The impacts to waterfront businesses may be minimized by scheduling construction around the summer tourist season and clever staging of materials. This is difficult to do while excavating a waterfront tunnel because, Paananen said, "we have to get in, stay in and finish the work."
And the type of businesses on the waterfront, small retail shops, with low profit margins, close to construction, relying on walk-in customers such as tourists, are especially vulnerable. Up to 300 parking spaces now under the viaduct will be lost to most scenarios.
The businesses that survive, or return after five-to-seven years of construction, have the most to gain, Moore said. With a quieter waterfront, new open space and new views, existing properties could see values increase $50 to $250 million.
The Alaskan Way couplet with Western Avenue, and all three tunnels, offered the most gains for waterfront properties, while two surface highways scenario offered modest increases.
The two elevated highways offered the least increases to property values. But the integrated elevated, with the highway running underneath a park lid, would offer more business opportunities for retail and office spaces underneath the structure.
Still, Moore's economic simulations showed 10 to 25 percent of businesses may leave the waterfront during construction, at a loss of $50 to $100 million.
"I'm not confident that we are going to lose $65 million a year, but it's on that order of magnitude," Moore said. "I am confident it's not $6 million and it's not $600 million."
The numbers are much less than reported two years ago. Then, Hebert Research studied the impact of a 42-month, total closure of the viaduct to build a cut-and-cover tunnel, and found $3.4 billion lost annually from waterfront businesses. Even with business moving nearby, the report still predicted losses in King County at more than $2 billion.
The Hebert study presumed the 110,000 vehicles that use the viaduct daily "disappear from the system," explained Ron Posthuma, assistant director for King County Department of Transportation, during the press conference Thursday. In contrast, he said the most recent travel models show all the trips will be made, if not in cars on the viaduct, then on streets, on I-5, in buses, or to elsewhere in the county.
"This time we include access to businesses on the waterfront and maintain throughput with detours, reroutes, and mitigation," Posthuma said. "It's a different kind of analysis."
In his study, Moore used case studies of other cities, local focus groups and interviews, and questionnaires of local businesses. The economic impacts were calculated from the traffic models, which already show increased times for commuters and moving freight after the viaduct is replaced, little reduction in trips taken.

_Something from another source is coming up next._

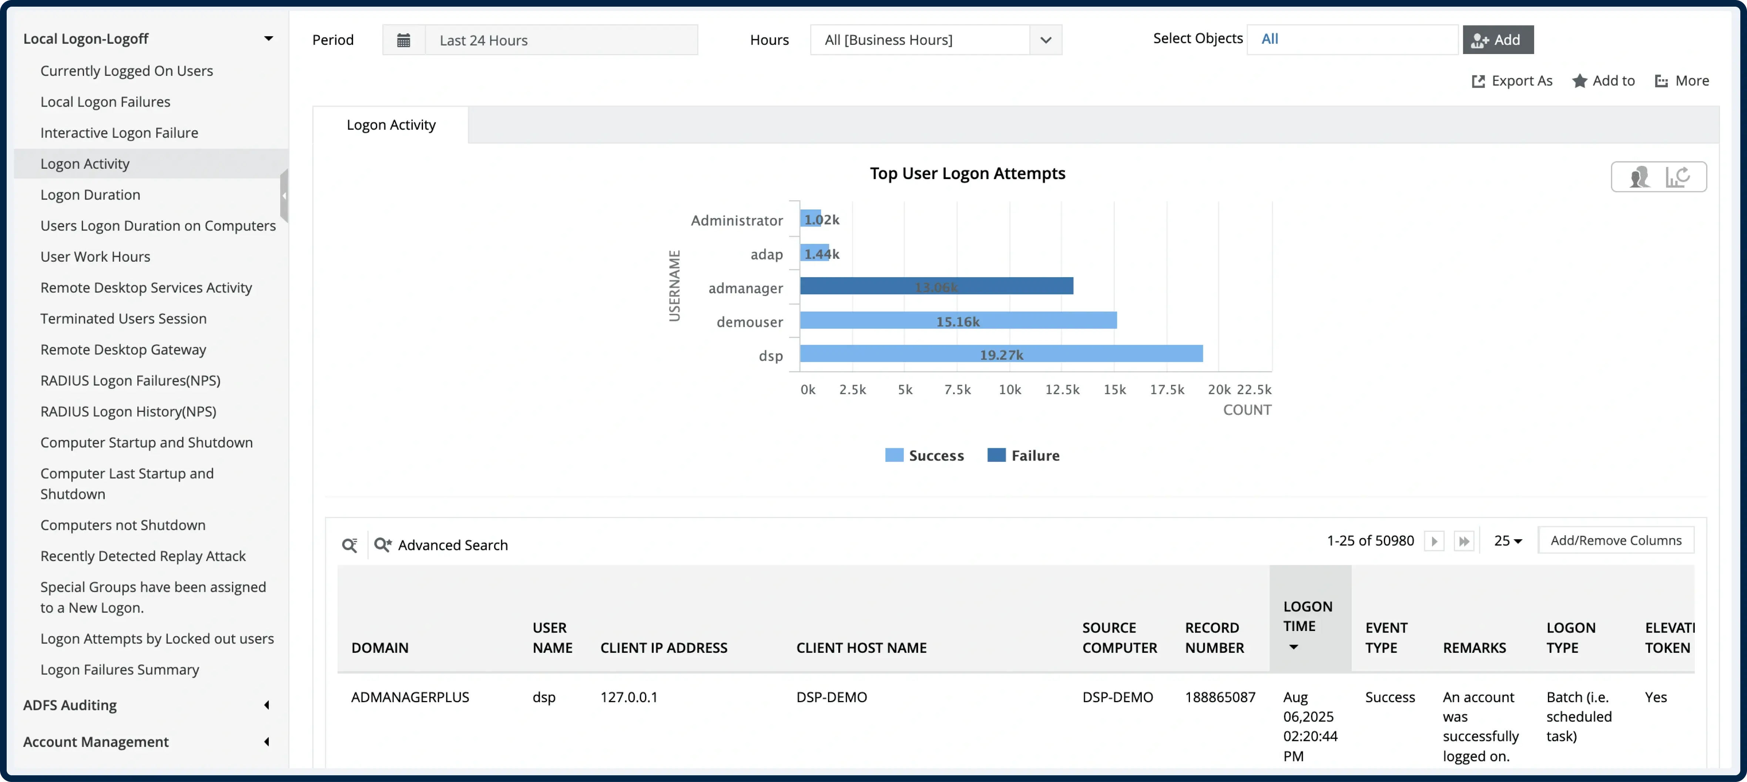Toggle off the Success series in chart legend

coord(924,455)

The Port of Seattle will be less affected by construction on the central waterfront starting in 2012, using the new southern half of the viaduct, its interchange at King Street, and new SR-519 ramps, to get freight to the interstate and the rail yards.

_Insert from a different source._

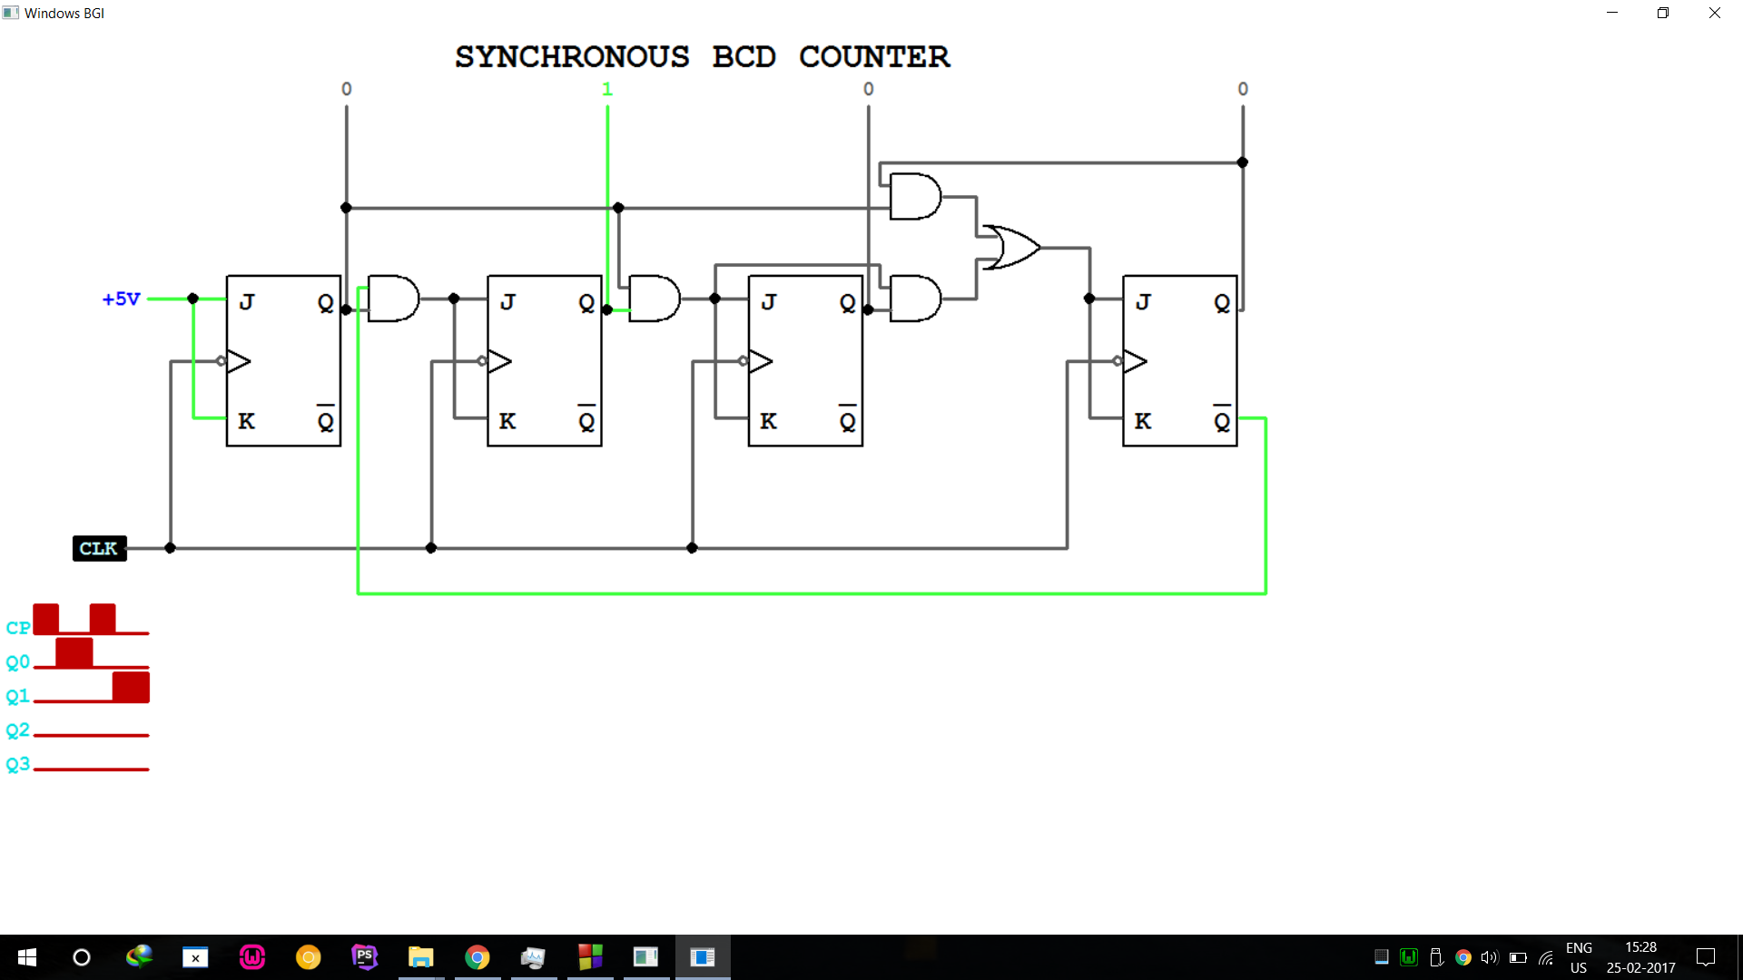Viewport: 1743px width, 980px height.
Task: Click the +5V supply label
Action: point(121,299)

Local deliveries and vehicles using the viaduct for trips through the city will be more affected, with longer travel times through construction, and on any surface roadway completed on the waterfront.
The economic impact study was one of the last of 27 measures evaluating the eight scenarios.
The advisory committee will get more details and have questions answered at an additional workshop 5:30 p.m. Monday, Dec. 15 in the Bertha Landes Room at city hall.
The building blocks for these scenarios will be reassembled into two or three "hybrid" scenarios and presented to the stakeholder advisory committee Thursday, Dec. 11.
A final solution will be presented to the mayor, the county executive and the governor by the end of the year.